The new diseases in animals and their transfer to humans via their product consumption and companionship are also propelling the animal healthcare market globally. However, some challenges have emerged in the form of regulations against the excess use of antibiotics in production animals, and legislations and protest of animal activists and institutions against animal research.
The animal healthcare market is very competitive with the top ten players accounting for about 75% of the market and every company focusing on research and development to produce better pharmaceutical and vaccine products for the existing diseases.

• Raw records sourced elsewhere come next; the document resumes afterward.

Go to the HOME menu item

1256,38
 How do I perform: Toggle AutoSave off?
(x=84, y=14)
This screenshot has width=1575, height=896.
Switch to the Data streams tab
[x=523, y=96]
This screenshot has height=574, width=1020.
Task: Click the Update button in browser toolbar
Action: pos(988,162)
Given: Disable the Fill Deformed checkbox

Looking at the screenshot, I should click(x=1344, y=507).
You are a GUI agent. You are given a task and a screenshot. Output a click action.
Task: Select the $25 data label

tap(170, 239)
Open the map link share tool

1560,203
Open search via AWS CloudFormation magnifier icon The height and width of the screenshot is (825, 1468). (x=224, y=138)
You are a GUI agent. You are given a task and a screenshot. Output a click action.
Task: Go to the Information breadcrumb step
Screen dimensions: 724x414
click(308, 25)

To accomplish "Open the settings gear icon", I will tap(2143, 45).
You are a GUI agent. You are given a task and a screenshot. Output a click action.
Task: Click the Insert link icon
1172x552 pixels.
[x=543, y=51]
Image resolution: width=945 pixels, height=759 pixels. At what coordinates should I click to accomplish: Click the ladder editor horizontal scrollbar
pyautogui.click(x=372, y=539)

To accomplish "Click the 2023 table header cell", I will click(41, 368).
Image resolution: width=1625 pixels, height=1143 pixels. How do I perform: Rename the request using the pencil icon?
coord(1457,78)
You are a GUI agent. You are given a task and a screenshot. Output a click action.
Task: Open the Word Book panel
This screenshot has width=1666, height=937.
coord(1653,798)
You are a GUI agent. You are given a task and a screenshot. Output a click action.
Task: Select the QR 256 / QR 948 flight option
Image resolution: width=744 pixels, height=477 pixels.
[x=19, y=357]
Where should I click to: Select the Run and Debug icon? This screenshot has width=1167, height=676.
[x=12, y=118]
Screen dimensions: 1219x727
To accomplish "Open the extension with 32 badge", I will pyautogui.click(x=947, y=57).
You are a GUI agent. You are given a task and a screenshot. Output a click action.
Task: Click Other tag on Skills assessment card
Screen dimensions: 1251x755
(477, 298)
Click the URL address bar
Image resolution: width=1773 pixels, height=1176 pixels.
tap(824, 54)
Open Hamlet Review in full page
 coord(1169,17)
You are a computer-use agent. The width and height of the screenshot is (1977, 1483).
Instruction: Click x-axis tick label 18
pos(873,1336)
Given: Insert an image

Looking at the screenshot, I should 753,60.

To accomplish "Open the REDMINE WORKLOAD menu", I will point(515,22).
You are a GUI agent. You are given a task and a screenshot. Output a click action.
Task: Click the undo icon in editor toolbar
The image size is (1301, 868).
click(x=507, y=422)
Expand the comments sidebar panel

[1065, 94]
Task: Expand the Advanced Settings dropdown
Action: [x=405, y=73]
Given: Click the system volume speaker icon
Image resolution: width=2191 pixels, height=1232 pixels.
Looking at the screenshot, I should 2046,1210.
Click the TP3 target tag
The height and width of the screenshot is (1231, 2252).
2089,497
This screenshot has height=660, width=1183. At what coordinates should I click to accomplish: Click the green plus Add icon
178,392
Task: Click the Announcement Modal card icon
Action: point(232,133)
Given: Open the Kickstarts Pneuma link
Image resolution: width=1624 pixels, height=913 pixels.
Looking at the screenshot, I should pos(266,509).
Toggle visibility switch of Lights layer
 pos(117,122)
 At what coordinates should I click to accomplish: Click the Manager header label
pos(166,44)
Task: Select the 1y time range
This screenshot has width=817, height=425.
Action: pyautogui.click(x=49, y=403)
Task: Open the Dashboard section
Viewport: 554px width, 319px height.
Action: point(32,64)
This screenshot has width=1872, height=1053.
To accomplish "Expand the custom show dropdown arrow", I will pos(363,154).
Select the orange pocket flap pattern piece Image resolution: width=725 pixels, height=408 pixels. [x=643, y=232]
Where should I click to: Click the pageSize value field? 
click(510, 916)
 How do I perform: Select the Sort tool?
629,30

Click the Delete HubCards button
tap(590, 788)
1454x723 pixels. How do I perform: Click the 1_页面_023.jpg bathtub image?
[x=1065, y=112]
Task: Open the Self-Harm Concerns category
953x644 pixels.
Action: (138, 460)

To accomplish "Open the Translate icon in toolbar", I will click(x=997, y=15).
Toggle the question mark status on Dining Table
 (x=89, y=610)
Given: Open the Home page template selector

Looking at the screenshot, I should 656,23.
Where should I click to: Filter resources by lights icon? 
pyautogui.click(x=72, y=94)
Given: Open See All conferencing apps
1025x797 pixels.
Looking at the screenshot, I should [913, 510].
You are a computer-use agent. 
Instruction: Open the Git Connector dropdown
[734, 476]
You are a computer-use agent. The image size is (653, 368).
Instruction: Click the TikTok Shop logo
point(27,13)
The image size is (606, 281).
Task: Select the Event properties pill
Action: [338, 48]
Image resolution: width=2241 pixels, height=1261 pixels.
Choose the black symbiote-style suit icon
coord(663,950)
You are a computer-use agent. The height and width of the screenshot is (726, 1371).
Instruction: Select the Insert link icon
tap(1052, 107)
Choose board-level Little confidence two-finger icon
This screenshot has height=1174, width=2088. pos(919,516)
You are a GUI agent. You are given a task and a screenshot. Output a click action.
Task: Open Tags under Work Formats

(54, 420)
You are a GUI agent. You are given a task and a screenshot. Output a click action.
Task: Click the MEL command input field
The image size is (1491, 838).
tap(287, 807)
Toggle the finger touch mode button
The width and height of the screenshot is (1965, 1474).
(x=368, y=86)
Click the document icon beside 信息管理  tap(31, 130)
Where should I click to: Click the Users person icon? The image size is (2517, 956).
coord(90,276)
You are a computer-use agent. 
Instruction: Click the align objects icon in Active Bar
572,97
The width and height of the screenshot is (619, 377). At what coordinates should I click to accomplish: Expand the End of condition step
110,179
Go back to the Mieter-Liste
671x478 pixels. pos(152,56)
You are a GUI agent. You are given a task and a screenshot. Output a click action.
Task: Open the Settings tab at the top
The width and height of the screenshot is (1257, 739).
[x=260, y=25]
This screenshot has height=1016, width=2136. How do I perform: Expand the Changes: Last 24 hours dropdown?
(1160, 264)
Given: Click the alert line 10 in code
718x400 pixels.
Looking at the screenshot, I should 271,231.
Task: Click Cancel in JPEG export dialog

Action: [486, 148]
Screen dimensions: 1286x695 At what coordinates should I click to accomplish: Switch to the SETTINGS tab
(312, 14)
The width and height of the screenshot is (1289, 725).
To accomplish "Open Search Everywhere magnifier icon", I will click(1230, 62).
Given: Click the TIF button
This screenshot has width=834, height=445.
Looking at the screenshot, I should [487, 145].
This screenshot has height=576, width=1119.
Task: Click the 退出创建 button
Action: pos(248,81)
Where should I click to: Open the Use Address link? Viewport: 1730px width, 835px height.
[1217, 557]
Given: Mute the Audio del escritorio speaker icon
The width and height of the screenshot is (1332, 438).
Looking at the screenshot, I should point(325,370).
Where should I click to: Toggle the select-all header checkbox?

The animal healthcare market is categorized under three broad segments, namely feed additives, pharmaceuticals and vaccines. Feed additives can be categorized as nutritional feed additives and medicinal feed additives. Nutritional feed additives comprise amino acids, minerals and vitamins and are used for production animals for their optimal growth. Medicinal feed additives comprise hormones, enzymes, immune-modulators, probiotics and prebiotics and feed acidifiers which target specific diseases in production and companion animals. Pharmaceutical products mainly include endoparasiticides, ectoparasiticides, endectocides, antibiotics, anti-inflammatories and medicines for reproductive problems. Vaccines make animals disease-immune for a particular disease.
In biological terms, vaccination against a particular pathogen aims to mimic the development of naturally acquired immunity by inoculation of non-pathogenic but immunogenic components of that pathogen.